=== WORK INSTRUCTION ===
Which lines run from the one containing "Sáng kiến chung" to the end of the material below? Retype exactly those, both ends included, and nothing else.

(DATA FOR THE TASK)

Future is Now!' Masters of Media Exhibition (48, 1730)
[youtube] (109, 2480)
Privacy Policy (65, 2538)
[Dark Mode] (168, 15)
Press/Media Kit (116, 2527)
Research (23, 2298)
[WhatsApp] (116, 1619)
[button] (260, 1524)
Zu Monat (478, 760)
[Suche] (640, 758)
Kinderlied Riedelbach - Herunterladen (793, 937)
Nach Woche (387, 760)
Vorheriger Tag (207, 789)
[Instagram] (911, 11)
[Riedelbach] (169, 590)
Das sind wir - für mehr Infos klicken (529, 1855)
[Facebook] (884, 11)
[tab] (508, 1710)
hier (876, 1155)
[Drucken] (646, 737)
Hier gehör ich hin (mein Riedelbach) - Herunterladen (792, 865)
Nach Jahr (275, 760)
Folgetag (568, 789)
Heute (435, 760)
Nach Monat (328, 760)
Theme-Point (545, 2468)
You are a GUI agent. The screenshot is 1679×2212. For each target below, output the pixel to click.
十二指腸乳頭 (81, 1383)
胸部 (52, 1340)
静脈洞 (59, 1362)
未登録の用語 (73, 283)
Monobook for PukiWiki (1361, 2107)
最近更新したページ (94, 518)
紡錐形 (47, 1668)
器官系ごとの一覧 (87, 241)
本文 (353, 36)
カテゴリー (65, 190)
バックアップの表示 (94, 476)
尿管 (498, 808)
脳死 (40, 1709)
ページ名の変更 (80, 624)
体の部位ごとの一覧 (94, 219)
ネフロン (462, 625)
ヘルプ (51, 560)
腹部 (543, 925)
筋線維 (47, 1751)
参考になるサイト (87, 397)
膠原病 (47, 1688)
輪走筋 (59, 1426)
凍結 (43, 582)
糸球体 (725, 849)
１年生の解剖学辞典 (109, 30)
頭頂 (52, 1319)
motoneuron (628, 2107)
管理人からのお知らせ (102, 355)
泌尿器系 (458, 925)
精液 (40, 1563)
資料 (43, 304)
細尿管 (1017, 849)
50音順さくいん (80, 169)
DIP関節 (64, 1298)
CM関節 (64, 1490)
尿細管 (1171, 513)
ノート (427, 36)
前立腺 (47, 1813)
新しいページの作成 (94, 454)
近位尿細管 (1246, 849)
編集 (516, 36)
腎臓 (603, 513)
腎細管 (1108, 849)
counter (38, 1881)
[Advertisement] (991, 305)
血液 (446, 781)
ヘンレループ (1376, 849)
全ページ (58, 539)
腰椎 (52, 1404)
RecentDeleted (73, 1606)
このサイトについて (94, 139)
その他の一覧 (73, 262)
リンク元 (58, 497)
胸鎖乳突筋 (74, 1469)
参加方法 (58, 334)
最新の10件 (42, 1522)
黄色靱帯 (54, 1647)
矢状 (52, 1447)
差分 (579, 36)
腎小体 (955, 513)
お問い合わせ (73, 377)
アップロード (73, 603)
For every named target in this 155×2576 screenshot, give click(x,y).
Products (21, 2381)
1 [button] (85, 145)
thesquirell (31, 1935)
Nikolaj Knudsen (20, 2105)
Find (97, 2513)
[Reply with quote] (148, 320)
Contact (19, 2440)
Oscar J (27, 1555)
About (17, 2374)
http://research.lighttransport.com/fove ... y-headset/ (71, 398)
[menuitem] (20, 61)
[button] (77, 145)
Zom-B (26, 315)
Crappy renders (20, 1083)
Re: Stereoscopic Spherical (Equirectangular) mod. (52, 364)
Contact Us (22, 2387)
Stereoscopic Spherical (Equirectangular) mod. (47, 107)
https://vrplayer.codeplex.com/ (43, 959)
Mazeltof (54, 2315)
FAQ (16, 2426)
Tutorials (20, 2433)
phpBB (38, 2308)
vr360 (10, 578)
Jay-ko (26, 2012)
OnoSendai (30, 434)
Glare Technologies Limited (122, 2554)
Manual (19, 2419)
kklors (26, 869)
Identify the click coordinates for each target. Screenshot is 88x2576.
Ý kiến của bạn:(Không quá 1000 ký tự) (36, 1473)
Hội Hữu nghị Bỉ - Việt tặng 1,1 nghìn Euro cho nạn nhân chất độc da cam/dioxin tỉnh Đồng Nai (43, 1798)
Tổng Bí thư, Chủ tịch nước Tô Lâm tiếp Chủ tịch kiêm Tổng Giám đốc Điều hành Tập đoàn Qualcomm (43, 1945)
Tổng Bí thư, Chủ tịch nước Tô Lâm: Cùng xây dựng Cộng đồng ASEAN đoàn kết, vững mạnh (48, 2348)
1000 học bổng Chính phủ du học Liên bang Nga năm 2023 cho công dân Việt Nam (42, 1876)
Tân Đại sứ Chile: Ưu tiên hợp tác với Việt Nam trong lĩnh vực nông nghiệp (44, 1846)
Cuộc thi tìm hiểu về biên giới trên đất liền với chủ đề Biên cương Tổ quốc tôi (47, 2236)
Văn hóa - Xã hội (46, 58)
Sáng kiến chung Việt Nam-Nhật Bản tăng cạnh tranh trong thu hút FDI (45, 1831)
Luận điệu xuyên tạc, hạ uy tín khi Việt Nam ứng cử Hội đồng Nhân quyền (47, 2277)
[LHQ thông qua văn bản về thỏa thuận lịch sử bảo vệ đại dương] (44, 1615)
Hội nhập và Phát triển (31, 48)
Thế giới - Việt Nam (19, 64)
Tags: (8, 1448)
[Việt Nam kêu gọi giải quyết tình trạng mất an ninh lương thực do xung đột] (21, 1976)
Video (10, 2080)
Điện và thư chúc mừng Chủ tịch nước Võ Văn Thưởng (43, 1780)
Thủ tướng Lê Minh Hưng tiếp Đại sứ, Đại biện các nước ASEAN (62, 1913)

(End DATA FOR THE TASK)

=== YOUR SOLUTION ===
Sáng kiến chung Việt Nam-Nhật Bản tăng cạnh tranh trong thu hút FDI (45, 1831)
Luận điệu xuyên tạc, hạ uy tín khi Việt Nam ứng cử Hội đồng Nhân quyền (47, 2277)
[LHQ thông qua văn bản về thỏa thuận lịch sử bảo vệ đại dương] (44, 1615)
Hội nhập và Phát triển (31, 48)
Thế giới - Việt Nam (19, 64)
Tags: (8, 1448)
[Việt Nam kêu gọi giải quyết tình trạng mất an ninh lương thực do xung đột] (21, 1976)
Video (10, 2080)
Điện và thư chúc mừng Chủ tịch nước Võ Văn Thưởng (43, 1780)
Thủ tướng Lê Minh Hưng tiếp Đại sứ, Đại biện các nước ASEAN (62, 1913)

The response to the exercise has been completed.